Sunday, October 25, 2009

No es amor de Patricia Kolesnicov, Argentina



Para su cumpleaños de 60, papá se armó una fiesta

donde se encontraría todo el mundo. Un poco era

una excusa: se venían las elecciones y no estaba mal contar

porotos. Y yo tenía que estar, por supuesto, todos teníamos

que estar en la foto. “Que venga tu amiga la

política”, me dijo. “Como amiga, no como periodista.”

Cómo no, Florencia vino socarrona, a presenciar

cómo era que yo trabajaba de florero, cómo decoraba

los eventos diplomáticos de papá, con cuánta sonrisa me

ganaba mi sueldo de hija. Vino bastante elegante, también;

después de todo estaba en su salsa. Estaban invitados

sus jefes, no estoy segura de que papá le haya hecho

un favor cuando la tomó del hombro, le secreteó, paseó

con ella, se paró frente al director de su revista y se quejó

de haberla perdido a manos de ellos. Yo la miraba de

lejos; era simpática pero sobre todo era medida, estaba

extraordinariamente sobria; pasaron las copas frente a

sus narices y ella no abandonó el juguito de pomelo.

Yo no charlaba con nadie, era la anfitriona, recorría

los grupos, me preocupaba —era un gesto, nada concreto—

por su comodidad, me quedaba junto a Gustavo,

para tomar parte del besamanos protocolar. Cada tanto

Florencia y yo cruzábamos las miradas y ella se burlaba

de mí; ella sí tenía cosas que hacer ahí —como periodista,

no como amiga— y las hacía como de oficio. Hacía

calor, los últimos calores del año, estábamos alrededor

de la pileta pero nadie podía meterse. De repente, tuve

una idea loca:

—Vámonos a tu casa.

Creo que se escuchó el frenazo en el corazón de

Florencia.

—Vos te tenés que quedar hasta el final.

—Me quiero meter en la Pelopincho.



Los caprichos son lo mejor que tiene la gente y en

este tiempo María es cuadro de honor de un curso

Ilvem al respecto. Pero yo no soy la hija del millonario

y no pienso arruinar mi vínculo con él, así que la

joven tiene que esperar, inventar una excusa, armar una

salida elegante. En el coche me río, hablo, trato de que

no se note lo nerviosa que estoy.

El agua de la Pelopincho está tibia, es un caldito.

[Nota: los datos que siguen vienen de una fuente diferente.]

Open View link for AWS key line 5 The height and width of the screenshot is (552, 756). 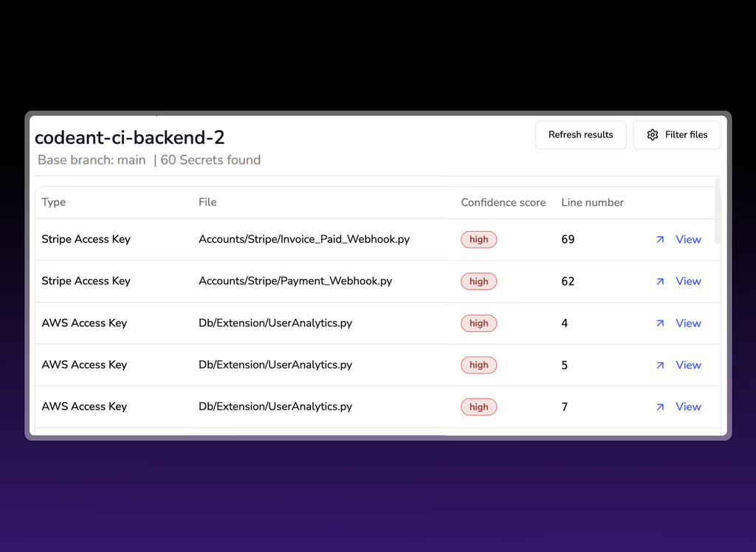click(688, 365)
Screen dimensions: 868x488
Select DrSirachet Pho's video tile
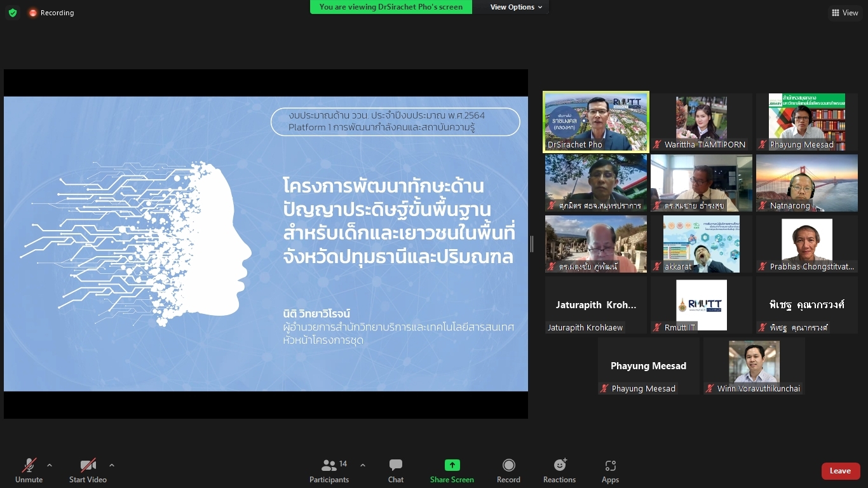pyautogui.click(x=595, y=122)
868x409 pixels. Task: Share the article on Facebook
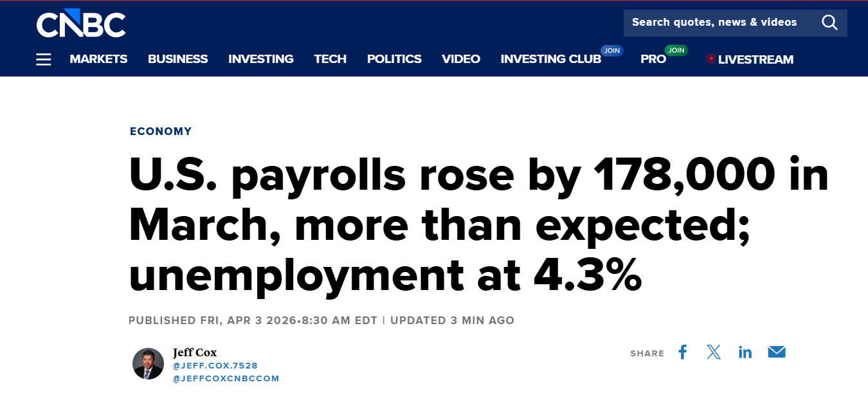(x=683, y=352)
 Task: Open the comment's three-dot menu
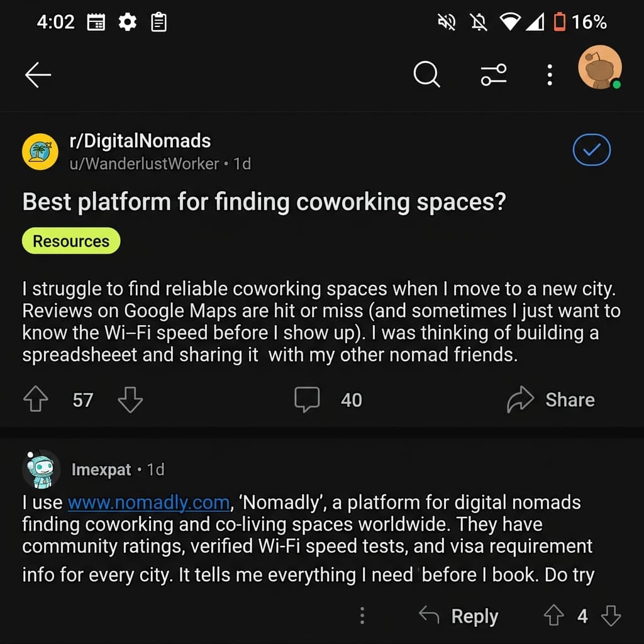362,616
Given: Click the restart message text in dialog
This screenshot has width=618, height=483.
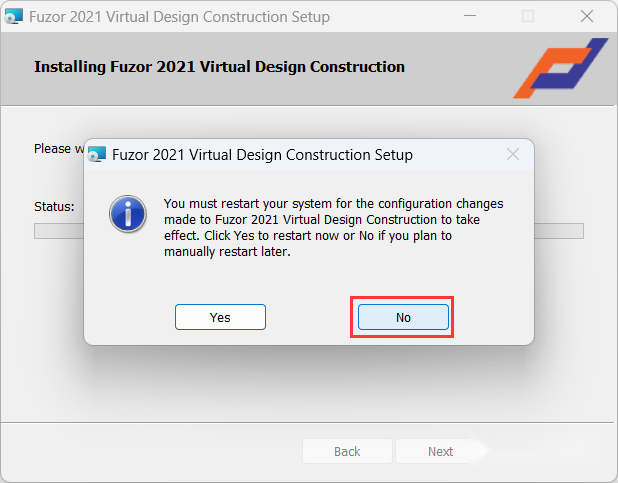Looking at the screenshot, I should coord(333,228).
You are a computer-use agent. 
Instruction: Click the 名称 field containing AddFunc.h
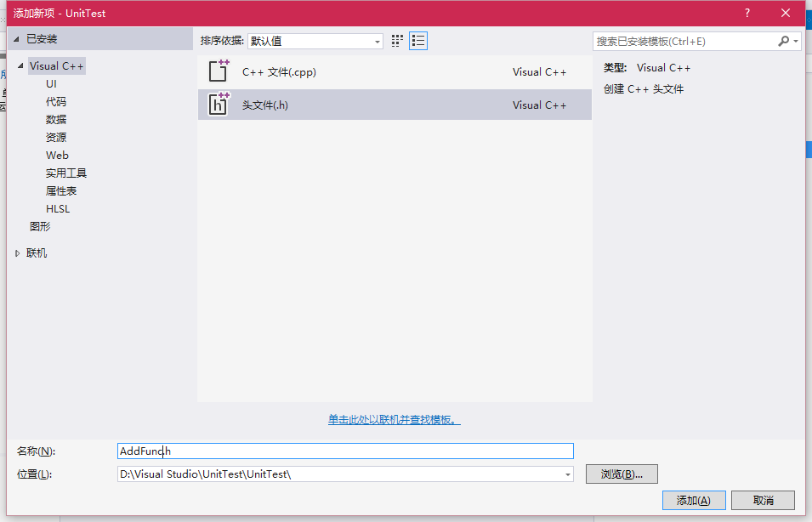point(345,451)
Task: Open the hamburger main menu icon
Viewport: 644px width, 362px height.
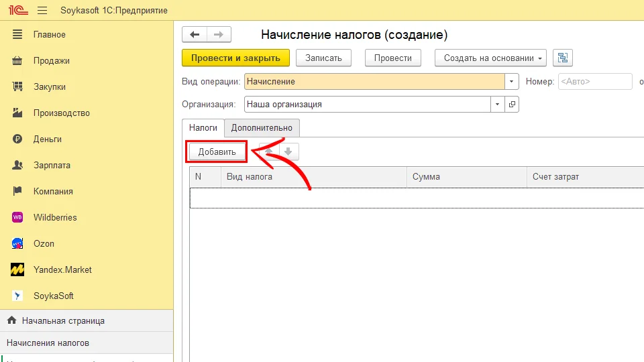Action: pos(42,10)
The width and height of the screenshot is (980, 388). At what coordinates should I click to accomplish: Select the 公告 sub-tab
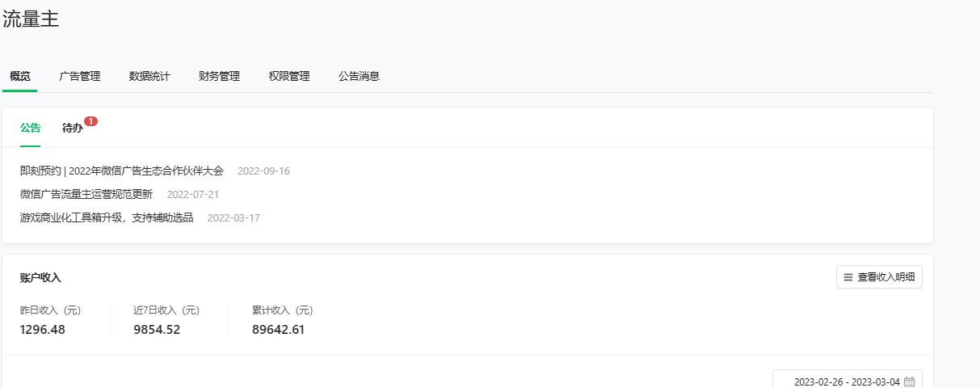coord(31,128)
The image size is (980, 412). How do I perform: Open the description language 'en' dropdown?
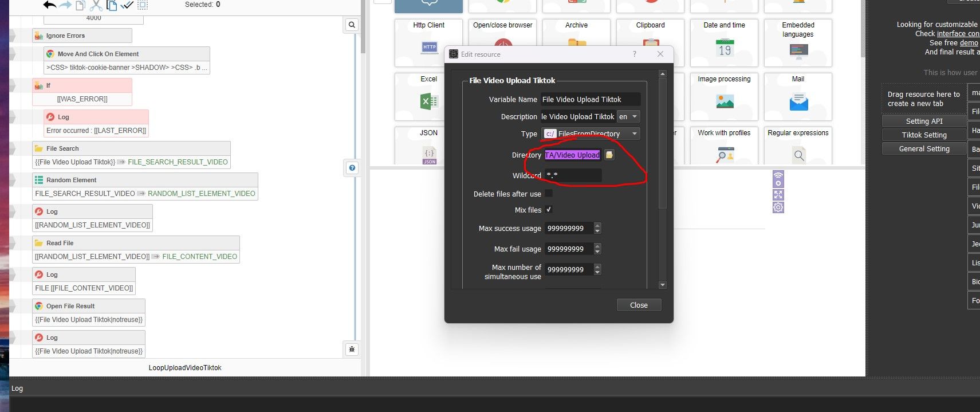tap(628, 116)
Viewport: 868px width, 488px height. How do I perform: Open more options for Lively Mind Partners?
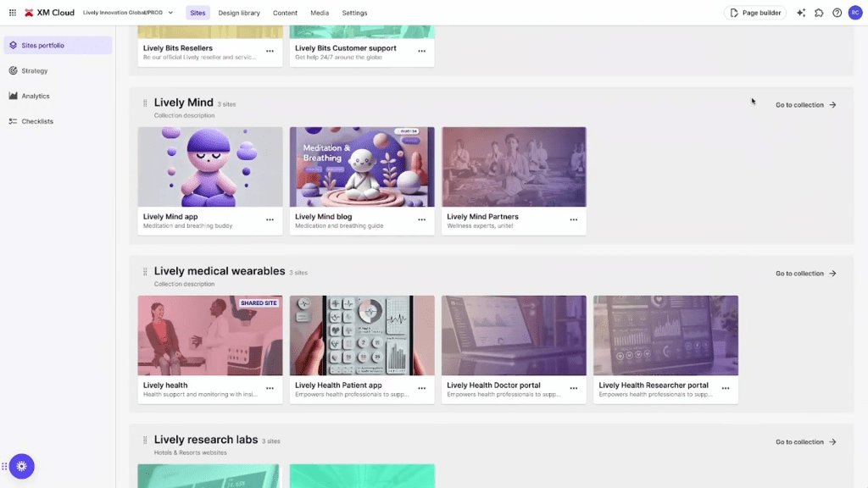(x=573, y=219)
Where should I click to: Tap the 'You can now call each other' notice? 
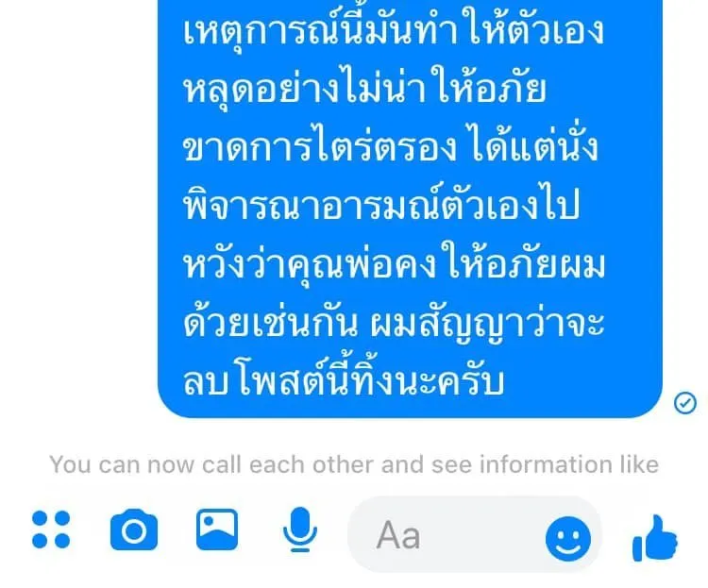pyautogui.click(x=354, y=464)
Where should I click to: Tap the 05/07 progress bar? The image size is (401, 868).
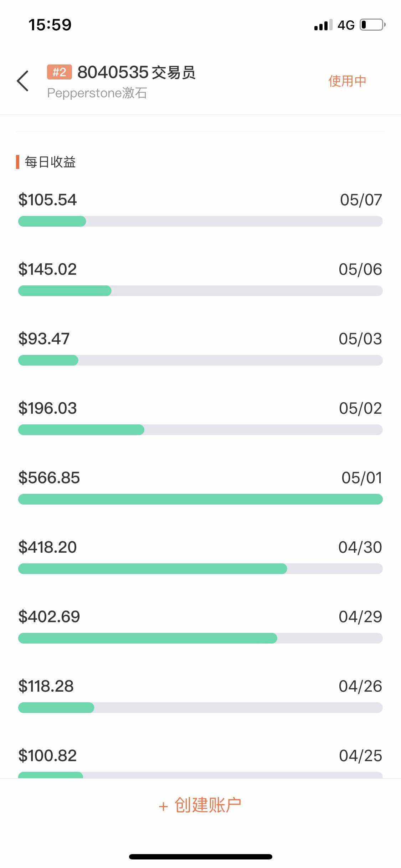(200, 221)
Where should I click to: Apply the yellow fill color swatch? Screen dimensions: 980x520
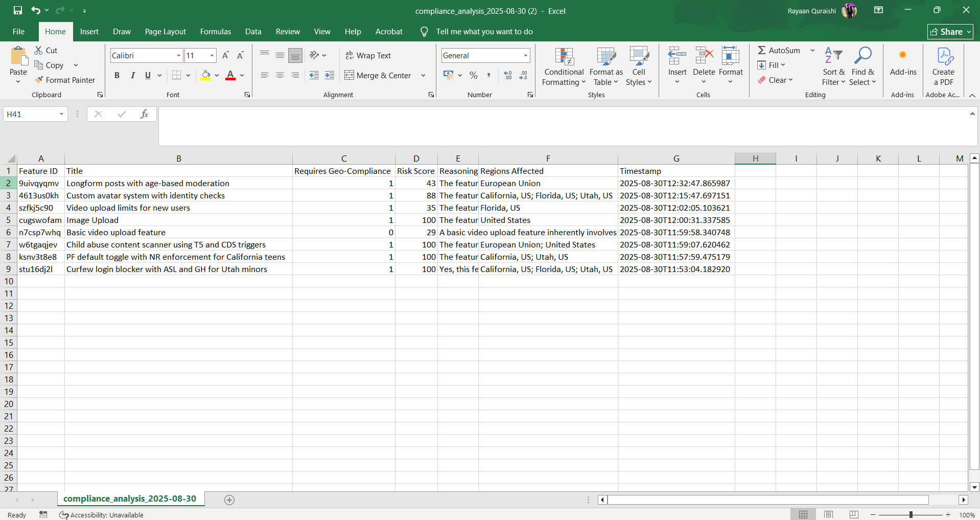pos(205,75)
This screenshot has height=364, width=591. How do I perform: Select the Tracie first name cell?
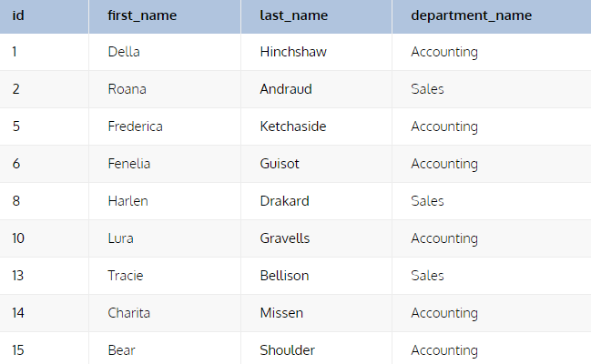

Ahí, en esos 50 centímetros de profundidad, se sumerge

María Gabay, en bombacha. Se cuelga con los brazos,

apoya la cabeza en el triangulito naranja. Yo me quedo

afuera, me hago —ahora sí— un fernet, me siento en una

silla de plástico, con los pies sobre el caño de la pileta.

Miro el cielo.

María se incorpora para salir:

—¿Me prestás una remera?

Entro a la casa —siguen en vigor todos los pactos—;

salgo con una remera blanca lisa (ella todavía está

parada en la pileta); se la extiendo.

—Estoy mojada.

Ay, María, sos una hija de puta, cuál puede ser la siguiente

línea de diálogo sino:

—Y yo, ni te imaginás.

Pero no, yo dije que sí cuando ella ¿propuso? que

hasta acá, así que como me parece que se me va a ver la

respuesta en la cara, bajo los ojos, busco la salida de emergencia,

vuelvo con una toalla, se la ofrezco sin mirarla.

—Flor.

No es el vocativo lo que formula la invitación, es lo

inadecuado del vocativo; es mi nombre en un momento

en que no hay para qué decirlo lo que denuncia que hay

que entender algo; ese “Flor” no se responde con palabras;

no se le pregunta nada a esa chica que ya ha salido

de la pileta, que tira a la baldosa la toalla que traje y se

sienta sobre ella.

—Estoy mojada.

Me siento detrás de María. Le barro el omóplato

con la mano.

—No tanto —le digo.

María se hace una cola con el pelo, pasa los dedos

por ella como un anillo, escurre el pelo sobre la espalda.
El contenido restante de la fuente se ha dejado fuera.